Arquivado em: Arquivo-CdB
Publicado quarta-feira, 31 de maio de 2006 as 15:34, por: cdb

Embora os meses de junho, julho e agosto marquem o início do chamado verão amazônico, o período deverá ser de muita chuva nos estados de Roraima e Amapá e no norte do Amazonas, do Pará e do Maranhão. A previsão é da Divisão de Meteorologia (Dmet) do Sistema de Proteção da Amazônia (Sipam), que divulgou, nesta quarta-feira, em Manaus, o boletim climático da região. É a fase da vazante dos rios.

– Em junho, as chuvas já costumam cair drasticamente em relação a maio – e isso vai ocorrer, mas elas continuarão acima do historicamente esperado para o período -disse a chefe regional do Dmet-Sipam, Jaci Saraiva.

Dados divulgados segunda-feira (29) pelo Serviço Geológico do Brasil (antiga Companhia de Pesquisa em Recursos Minerais, ainda conhecido pela sigla de CPRM) revelaram que em maio choveu no Amazonas cerca de 437 milímetros, sendo que a precipitação média do mês é de 256 milímetros.
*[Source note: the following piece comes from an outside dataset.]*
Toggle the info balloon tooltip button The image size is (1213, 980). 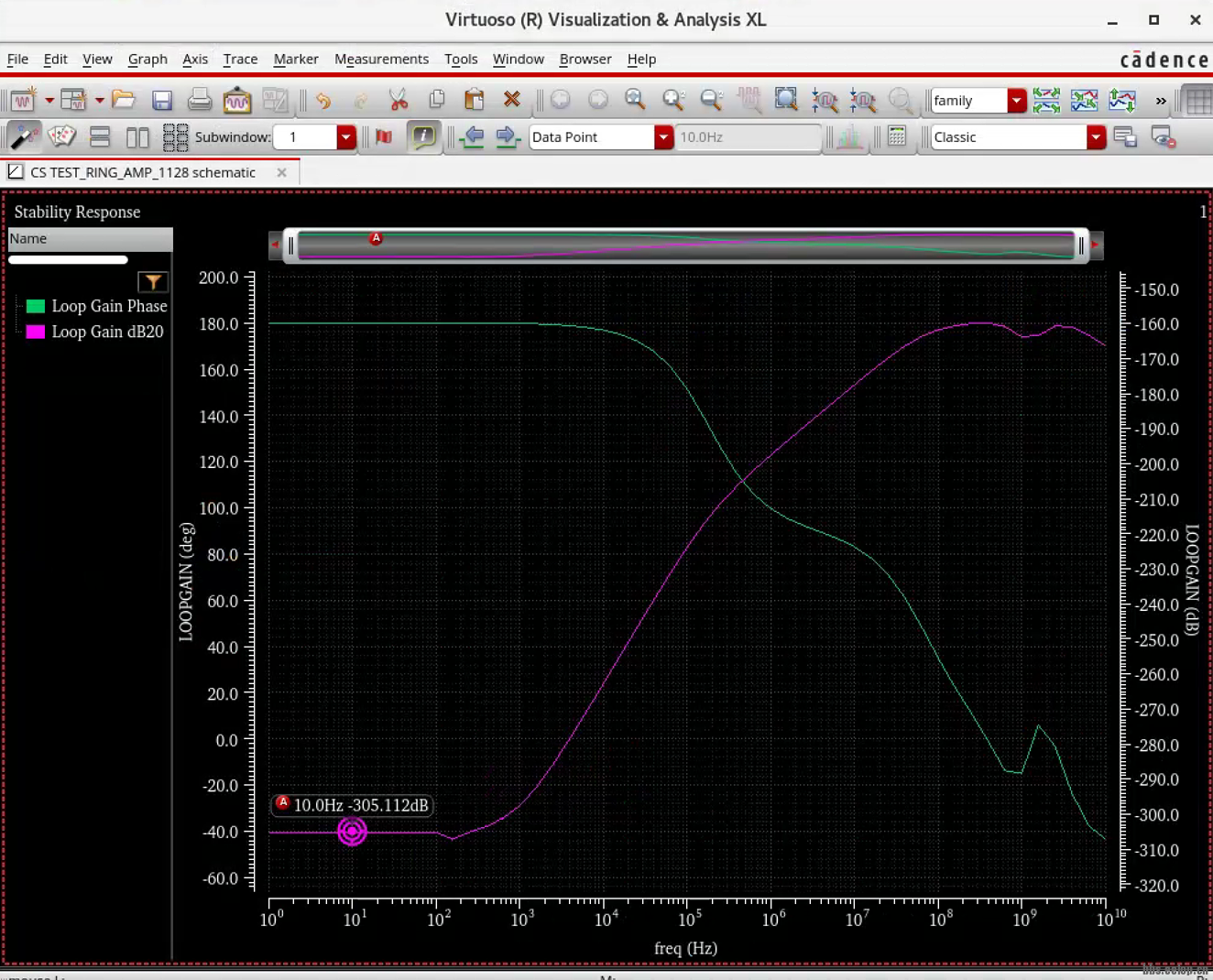423,137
– O que explica o aumento das chuvas no norte do país e a diminuição no sul é o fenômeno El Niño-La Niña, que já é bem conhecido por nós – disse Jaci.

A principal característica do fenômeno é o aquecimento (El Niño) ou resfriamento (La Niña) das águas do Oceano Pacífico, próximo à costa do Peru.
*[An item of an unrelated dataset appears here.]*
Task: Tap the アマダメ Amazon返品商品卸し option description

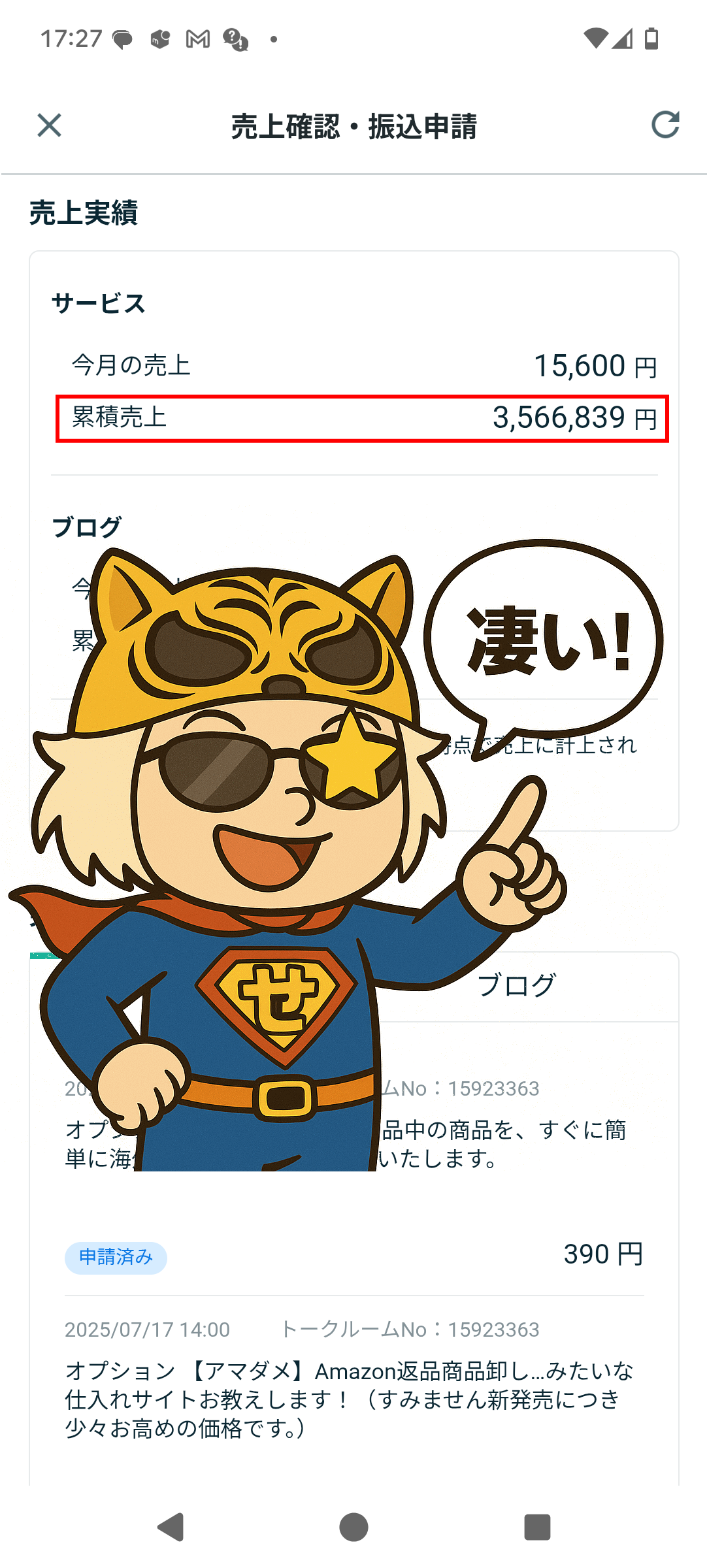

– Funciona como uma gangorra: às vezes, as águas aquecem demais; outras vezes, esquentam. É um fenômeno que se repete em média a cada três anos e que dura cerca de um ano e meio – afirmou.
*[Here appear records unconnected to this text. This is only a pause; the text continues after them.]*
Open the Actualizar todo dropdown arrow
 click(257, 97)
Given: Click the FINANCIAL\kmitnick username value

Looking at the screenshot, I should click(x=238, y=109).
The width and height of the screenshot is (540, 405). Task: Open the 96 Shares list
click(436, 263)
– Essa temperatura anormal das águas do Pacífico provoca uma mudança na circulação dos ventos na atmosfera – o que interfere na formação das nuvens – acrescentou a meteorologista. Segundo ela, a grande seca que o Amazonas enfrentou no ano passado não teve relação com <i>El Niño-La Niña</i>, mas sim com o aquecimento das águas do Pacífico.

Coordenado por meteorologistas do Sipam, o boletim climático da Amazônia é elaborado com a colaboração de técnicos da Defesa Civil Municipal de Manaus, da Defesa Civil do Amazonas (e eventualmente de Roraima e do Acre), da CPRM, da Agência Nacional de Águas (Ana), do Instituto Nacional de Pesquisas da Amazônia (Inpa) e da Universidade Federal do Amazonas.